Her grandmother, a faded beauty from long ago, was visiting from her home outside of London when, while holding the young Mary in her lap, she suffered what was determined to be a coronary and passed. Self-possessed beyond her years, Mary Poppins climbed off her grandmother's lap and went to inform her mother that she no longer had a mother. She put it more delicately than that. At the funeral, there were many men in dark black suits, but there was one with slicked back hair who caught her eye and nodded. Young Mary raised her hand and waved. Her hand was quickly slapped down by her father; it was indecorous at the graveside. The man did not wave back.

Death knocked again only two years later, but this time it came even closer to home. Mary was a mere six years old when she stepped out into the street and was nearly run down by a lorry careening through the street. She was knocked to the ground and out of the way by a well meaning bystander who found the bones of his leg irreparably shattered. There was a man in a suit who tipped his hat at her and walked away. She frowned and the adults around her set about getting her savior to the hospital. When it was ascertained that Mary was not injured, she was quickly forgotten and taken home to be fussed over and scolded for such carelessness. No one mentioned the man dressed in black.

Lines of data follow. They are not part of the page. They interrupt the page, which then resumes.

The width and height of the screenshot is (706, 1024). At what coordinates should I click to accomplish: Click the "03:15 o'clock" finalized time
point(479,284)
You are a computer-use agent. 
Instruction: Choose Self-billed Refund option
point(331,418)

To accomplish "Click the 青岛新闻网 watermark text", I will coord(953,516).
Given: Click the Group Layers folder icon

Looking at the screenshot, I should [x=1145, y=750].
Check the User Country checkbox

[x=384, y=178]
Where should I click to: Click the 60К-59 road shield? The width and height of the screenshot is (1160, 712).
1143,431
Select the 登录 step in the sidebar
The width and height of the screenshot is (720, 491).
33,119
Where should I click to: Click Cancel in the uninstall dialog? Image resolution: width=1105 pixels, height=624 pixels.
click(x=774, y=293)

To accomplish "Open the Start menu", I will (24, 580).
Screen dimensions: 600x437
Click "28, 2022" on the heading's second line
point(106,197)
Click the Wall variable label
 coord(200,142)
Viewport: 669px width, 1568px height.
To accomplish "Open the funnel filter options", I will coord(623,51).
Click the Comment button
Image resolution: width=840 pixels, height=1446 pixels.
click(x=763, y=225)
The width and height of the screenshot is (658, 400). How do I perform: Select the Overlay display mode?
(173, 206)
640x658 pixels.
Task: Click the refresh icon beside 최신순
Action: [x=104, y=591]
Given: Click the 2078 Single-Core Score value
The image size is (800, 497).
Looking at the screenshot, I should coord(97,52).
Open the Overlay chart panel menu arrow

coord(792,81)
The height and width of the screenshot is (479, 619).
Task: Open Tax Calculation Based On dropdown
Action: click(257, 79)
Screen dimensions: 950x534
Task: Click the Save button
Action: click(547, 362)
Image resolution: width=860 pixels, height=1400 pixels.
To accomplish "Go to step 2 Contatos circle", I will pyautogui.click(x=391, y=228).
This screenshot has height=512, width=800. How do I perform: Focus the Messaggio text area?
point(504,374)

She forgot about the man in the suit but not the man in the street as she aged. When she was eleven years old and perfectly capable of making her own decisions, thank you very much, she wrote every year to update him on herself; she wouldn't want him to think of her as a waste of a perfectly good leg. He never said he thought of her that way and she desperately wanted to believe that it was true.

Mary Poppins grew as time marched forward and she blossomed into a beautiful young woman of seventeen. She had long since forgotten the man in the suit and she was a glowing example of what a privileged young lady should be. After flirting with a few suitors, she was engaged to be married on the eve of her eighteenth birthday. The wedding would be in six months time, enough time for her mother to throw an elaborate society affair that would be the talk of London for the rest of the year.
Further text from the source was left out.